TEXT PASSAGE:
A furry elf doll has turned a Chinese group into one of the world’s most valuable toy companies, triggering in-store fights, driving nearly $2bn in annual sales and signalling the rare globalisation of a Chinese consumer brand.
Labubu, an ugly-but-cute figurine sold by Beijing-based Pop Mart, has exploded in popularity over the past year. Scuffles have broken out in stores over the palm-sized plush toys, some of which go for triple their retail price in secondary markets.
They have been perennial subjects of TikTok videos and spawned mammoth queues outside Pop Mart stores from Paris to Los Angeles. Celebrities including Dua Lipa, Rihanna and Lisa of K-pop group Blackpink have sported a version of the devilishly grinning monster as a handbag accessory.
Labubu is one of the few Chinese consumer brands to gain global recognition, with Pop Mart’s market capitalisation now more than twice that of US groups Mattel and Hasbro combined.
“It’s kind of like a universal language,” said Jason Yu, greater China managing director at research group Kantar Worldpanel, referring to Labubu’s unconventional appeal. In China and elsewhere, the toys have tapped into a sense that “we don’t really need this polished cuteness, we want something which is more rebellious”.
In recent years, Pop Mart has embarked on an ambitious global expansion, with one of its executives telling the Financial Times in 2022 that the company wanted to emulate Lego in making the majority of sales in overseas markets such as the US and Europe.
At the end of last year, it had 130 bricks-and-mortar stores and 192 vending machine locations outside mainland China, mostly in the US, Europe and south-east Asia. It also markets to consumers through online platforms including Amazon and TikTok.
At the company’s flagship store in Shanghai this week, which was filled with domestic and international customers, Labubu dolls had all sold out. “It’s totally crazier than expected,” said Monica Esquivel, who was visiting from Costa Rica and hoped to pick up figurines for her three- and four-year-old nephews.
Pop Mart’s toys are usually sold in “blind boxes” that typically retail for Rmb69 ($10) in China, though stores also sell larger Labubu dolls for much more. Customers do not know which specific character in a series they have bought until after unboxing them, driving repeat purchases and a vibrant secondary market, particularly among collectors of full sets. Labubu is just one of a series of dolls that Pop Mart sells.
The company was founded in 2010 by Wang Ning, then in his twenties, from central China’s Henan province. Its 2020 Hong Kong listing and subsequent share price climb has propelled Wang’s wealth to more than $21bn, making him China’s 12th richest person and the world’s 104th, according to Bloomberg’s billionaires index.

DATA SECTION:
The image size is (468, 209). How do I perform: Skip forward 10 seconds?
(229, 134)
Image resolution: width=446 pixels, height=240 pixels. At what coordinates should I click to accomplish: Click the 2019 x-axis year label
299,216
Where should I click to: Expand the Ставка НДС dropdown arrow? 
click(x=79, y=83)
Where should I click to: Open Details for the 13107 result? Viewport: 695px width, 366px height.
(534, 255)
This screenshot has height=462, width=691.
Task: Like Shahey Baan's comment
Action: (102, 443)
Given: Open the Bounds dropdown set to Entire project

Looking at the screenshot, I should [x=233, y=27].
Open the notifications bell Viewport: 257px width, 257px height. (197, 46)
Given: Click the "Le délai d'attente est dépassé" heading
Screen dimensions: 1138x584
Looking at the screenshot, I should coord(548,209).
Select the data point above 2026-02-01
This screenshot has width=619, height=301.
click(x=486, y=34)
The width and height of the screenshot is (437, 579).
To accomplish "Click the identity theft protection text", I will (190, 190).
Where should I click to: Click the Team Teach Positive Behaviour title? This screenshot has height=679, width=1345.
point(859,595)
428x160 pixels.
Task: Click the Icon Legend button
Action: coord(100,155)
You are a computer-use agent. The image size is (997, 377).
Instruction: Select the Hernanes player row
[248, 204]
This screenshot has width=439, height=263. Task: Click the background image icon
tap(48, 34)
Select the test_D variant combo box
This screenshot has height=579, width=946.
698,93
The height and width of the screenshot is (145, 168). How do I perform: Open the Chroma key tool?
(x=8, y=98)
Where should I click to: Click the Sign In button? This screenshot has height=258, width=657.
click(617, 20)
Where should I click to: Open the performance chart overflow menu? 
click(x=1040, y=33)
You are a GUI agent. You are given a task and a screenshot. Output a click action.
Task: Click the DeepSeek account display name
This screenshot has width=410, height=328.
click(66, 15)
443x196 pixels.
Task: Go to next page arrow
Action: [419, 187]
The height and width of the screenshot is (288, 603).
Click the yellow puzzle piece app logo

TASKS AND EXERCISES:
• a. According to the Labubu article, how many bricks-and-mortar stores did Pop Mart have outside mainland China at the end of last year?
• b. Copy the Labubu article word for word from "They have been" to "and Hasbro combined.".
• c. Continue the Labubu article, starting right after its last sentence.

ANSWERS PER TASK:
• a. 130

• b.
They have been perennial subjects of TikTok videos and spawned mammoth queues outside Pop Mart stores from Paris to Los Angeles. Celebrities including Dua Lipa, Rihanna and Lisa of K-pop group Blackpink have sported a version of the devilishly grinning monster as a handbag accessory.
Labubu is one of the few Chinese consumer brands to gain global recognition, with Pop Mart’s market capitalisation now more than twice that of US groups Mattel and Hasbro combined.

• c.
Revenue from outside mainland China last year was Rmb5.1bn, about 39 per cent of the total. Shares have soared more than sixfold in the past year on the back of Labubu fever. Demand has reached the point that Pop Mart has had to suspend store sales twice, in London last month and in Seoul this week, because of brawls.
It has also led to soaring secondary market prices. Two teenage customers at the Shanghai store said a Rmb1,000 Labubu doll was going for close to triple the amount on secondary online platforms. Pop Mart also sells city-exclusive editions, with a Shanghai-only Mega Space Molly doll, one of Pop Mart’s other characters, retailing for Rmb1,299.
Ardent collectors have spent much higher sums to secure the rarest and most desirable editions. Last week, an enthusiast paid Rmb1.2mn, including commission, for a human-sized limited edition Labubu at an auction in Beijing.

Analysts said the “lipstick effect” — whereby consumers who would normally buy luxury items during times of economic growth spend money on less expensive discretionary goods during downturns — was supporting Pop Mart’s blistering growth.
Kantar Worldpanel’s Yu said the toys in China reflected the importance of the “emotional economy”, in which younger consumers seek comfort from products that provide a sense of companionship. “A lot of Chinese children are the product of the one-child policy over the past decades, so they really encounter a lot of loneliness,” he said.
Sales at other designer toy companies, including Guangzhou-based Miniso and Japan’s Sanrio, creator of Hello Kitty, have also grown over the past year. Miniso said this month it was considering spinning off and listing its Top Toy brand.
The explosive growth had left Pop Mart exposed to fickle consumer trends in the fiercely competitive designer toy market, said Jeff Zhang, analyst at Morningstar, adding that introducing new characters would be key to future growth.
Sales of the Monsters range, of which Labubu is a part, grew more than eightfold last year to account for about a fifth of revenue, but other collections are also growing rapidly. Sales of Pop Mart’s Crybaby line rose more than 16-fold last year to nearly a tenth of revenue.
“For 2024-25 we still see very steady growth across the globe, but over time, if [Pop Mart] fails to grow out new products, new [intellectual property] that could be attractive to its fan base, then we may see some fading,” said Zhang.